Imaginemos. Usted tiene una hermana a la cual, como suele suceder con los de la misma sangre, quiere mucho. En algunos sentidos ha sido su imagen cercana en los afanes políticos (ella es un poco mayor, debemos decirlo).

La señora desarrolló una carrera política a la par suya. Ambos subían la dificultosa escalera del poder en su partido. Su mayor cargo, hasta la fecha fue ser Senadora de la República en la misma época cuando usted ocupaba la presidencia del partido y luego la coordinación parlamentaria de su fracción en la Cámara de los Diputados.

Pero quiso la fortuna llevarlo a usted a la Presidencia de la República. Su hermana había terminado su periodo legislativo y vivía en una especie de semi retiro del cual no quería apartarse mientras usted ocupara el alto cargo ejecutivo nacional.

Pero las ambiciones políticas no siempre saben de la prudencia y dadas las circunstancias (como decía aquella señora: por si en otra no me veo), la hermana rompió sus intenciones y se lanzó por el gobierno de su estado natal. Salió derrotada de las elecciones, apenas a unos meses del término constitucional del fraterno mandato.

Y vinieron las prisas.

Y también vinieron las “listas” de los candidatos plurinominales de su partido. Por un milagro celestial, la hermana suya aparece en ellas. Y directo, sin pasar por un riesgo electoral de derrota (sería la segunda consecutiva) vivirá seis años en el Senado sin haber puesto sus méritos bajo la lupa de la preferencia ciudadana.

-¿Es la derrota a un cargo ejecutivo mérito suficiente para llegar al Senado?

Al parecer sí.

Otro caso notable y similar es el de un caballero cuya ambición le mandó dejar la Secretaría de Hacienda para incursionar en un proceso interno por la candidatura presidencial. Como fue derrotado por Josefina Vázquez Mota, enfiló sus pasos al Paseo de la Reforma.
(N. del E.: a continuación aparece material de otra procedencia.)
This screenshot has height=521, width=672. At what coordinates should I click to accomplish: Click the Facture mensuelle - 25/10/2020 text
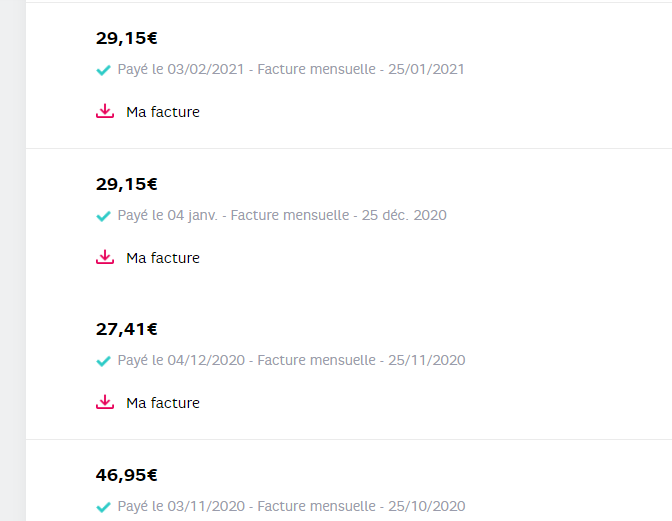click(361, 506)
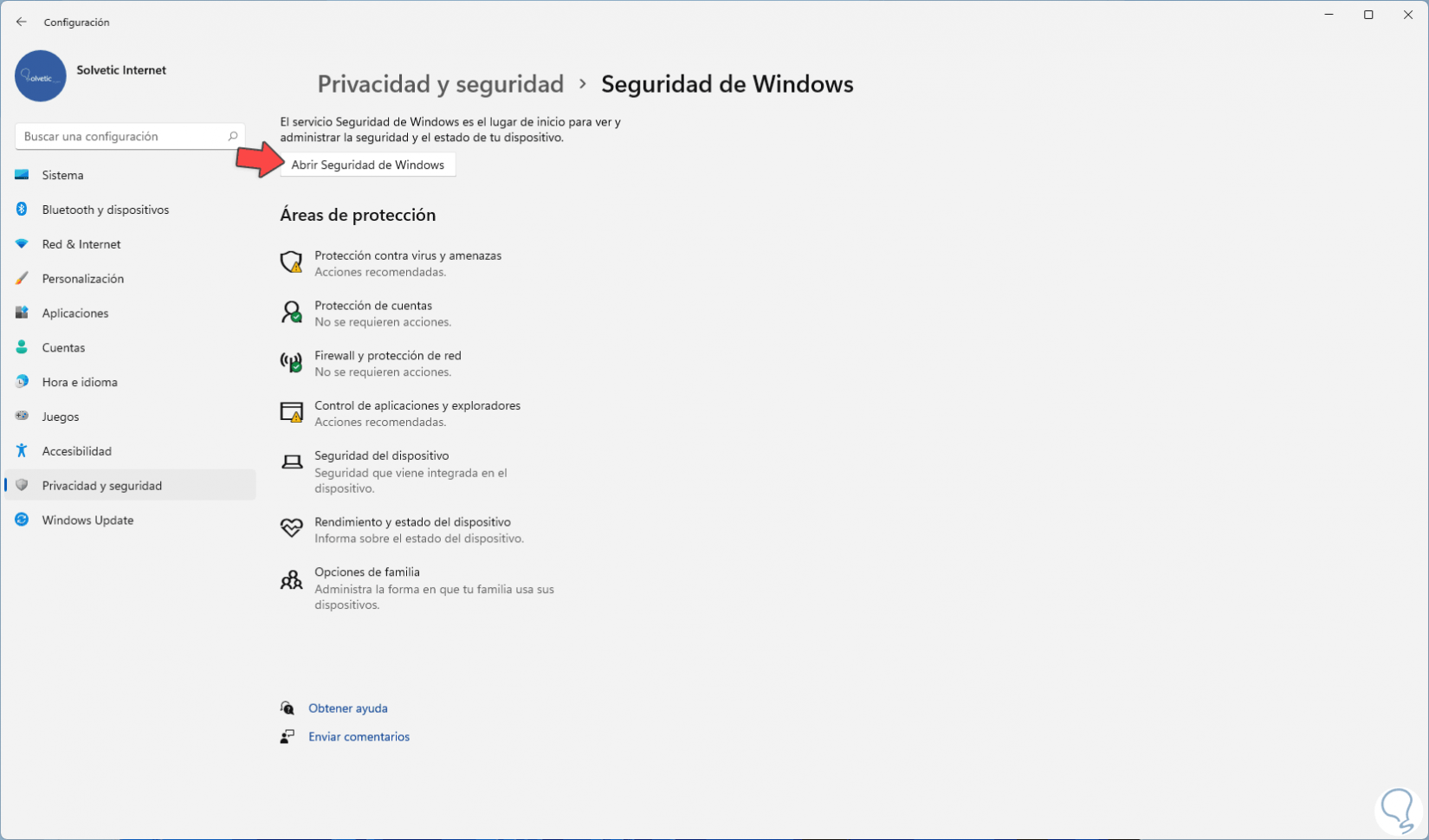
Task: Go to Bluetooth y dispositivos section
Action: [x=105, y=210]
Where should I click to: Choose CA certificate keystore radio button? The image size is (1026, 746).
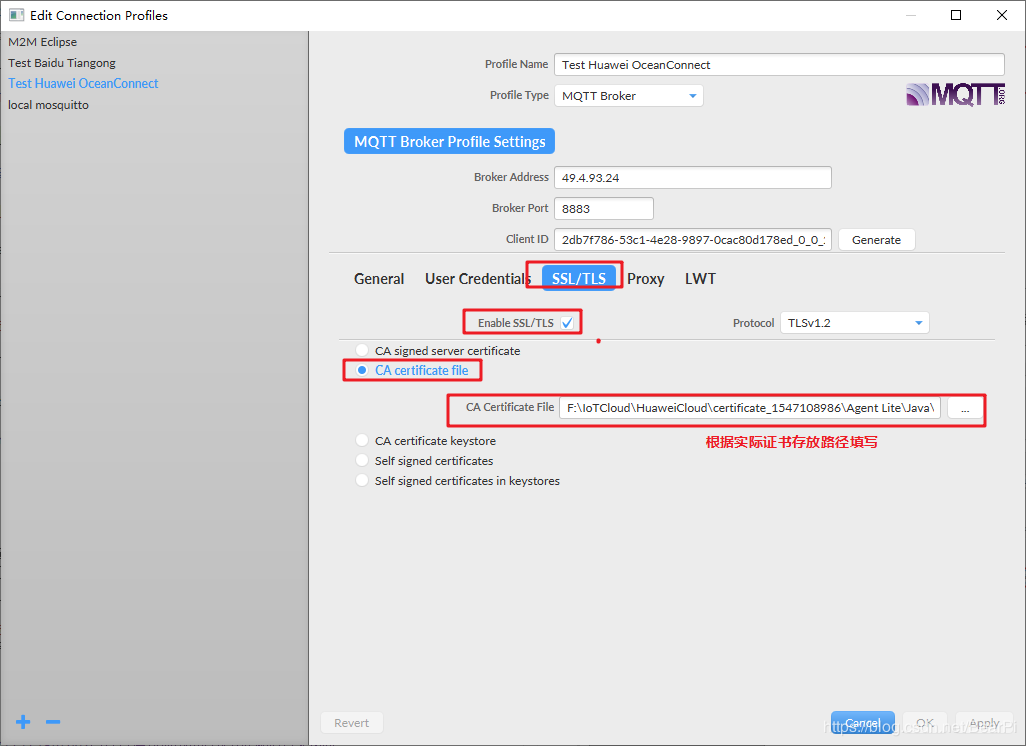pyautogui.click(x=362, y=440)
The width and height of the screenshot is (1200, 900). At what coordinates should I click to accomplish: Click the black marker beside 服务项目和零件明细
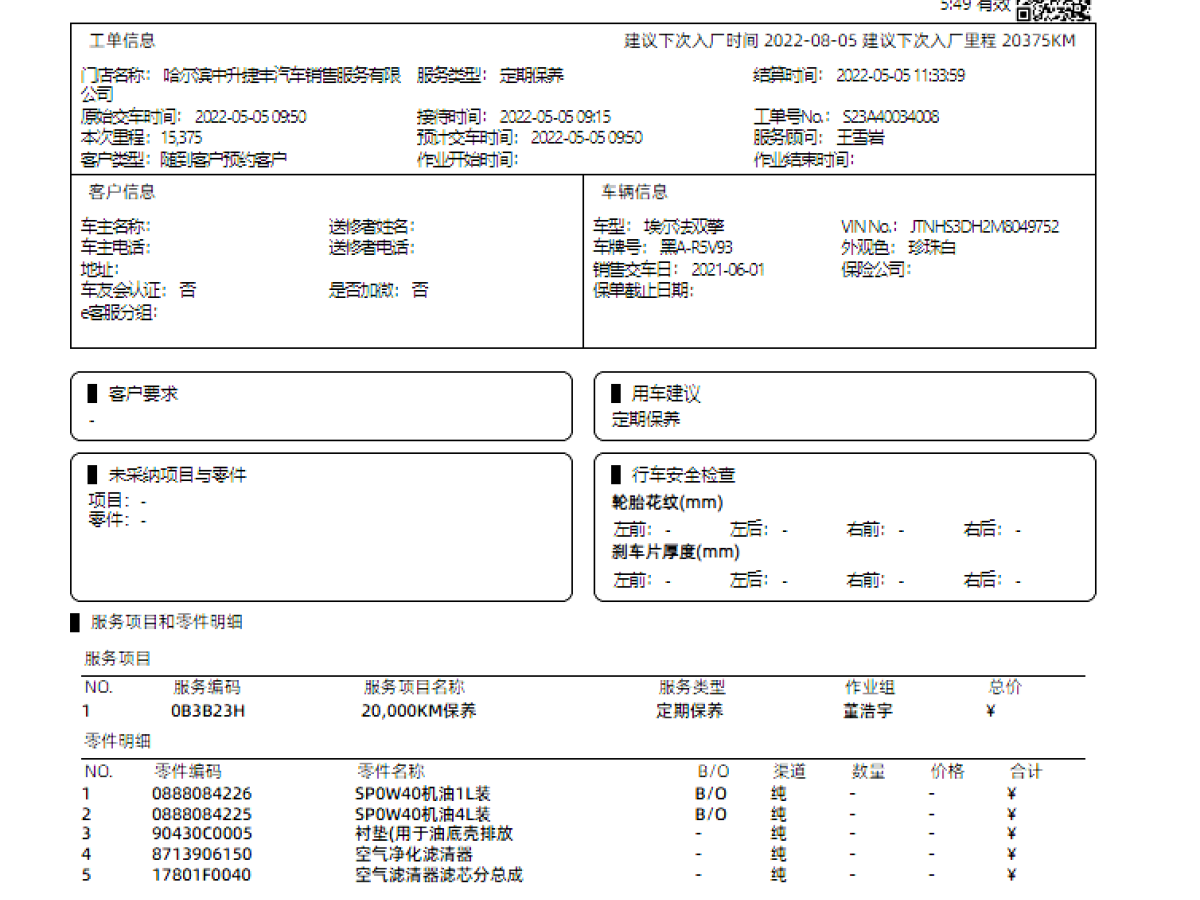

Y otro distinguido militante del equipo suyo, aquejado por algunas enfermedades serias, tiene para sí la protección futura también en el Senado convertido en refugio de la derrota.

Y en otros partidos hay muchos casos similares. Pero en ninguno se establece la relación de fraternidad entre la agraciada con la candidatura y el Presidente de la República en funciones.

Esto no debe escandalizar a nadie. Es parte de (podríamos llamarlas así) de las ventajas meta-constitucionales de la Presidencia, entre las cuáles esta el control del Partido en asuntos similares. Una especie de cuota familiar como bien lo podrían probar (en una escala menor), Humberto Moreira y su hermano Rubén por no mencionar cualquiera de los cientos de casos parecidos.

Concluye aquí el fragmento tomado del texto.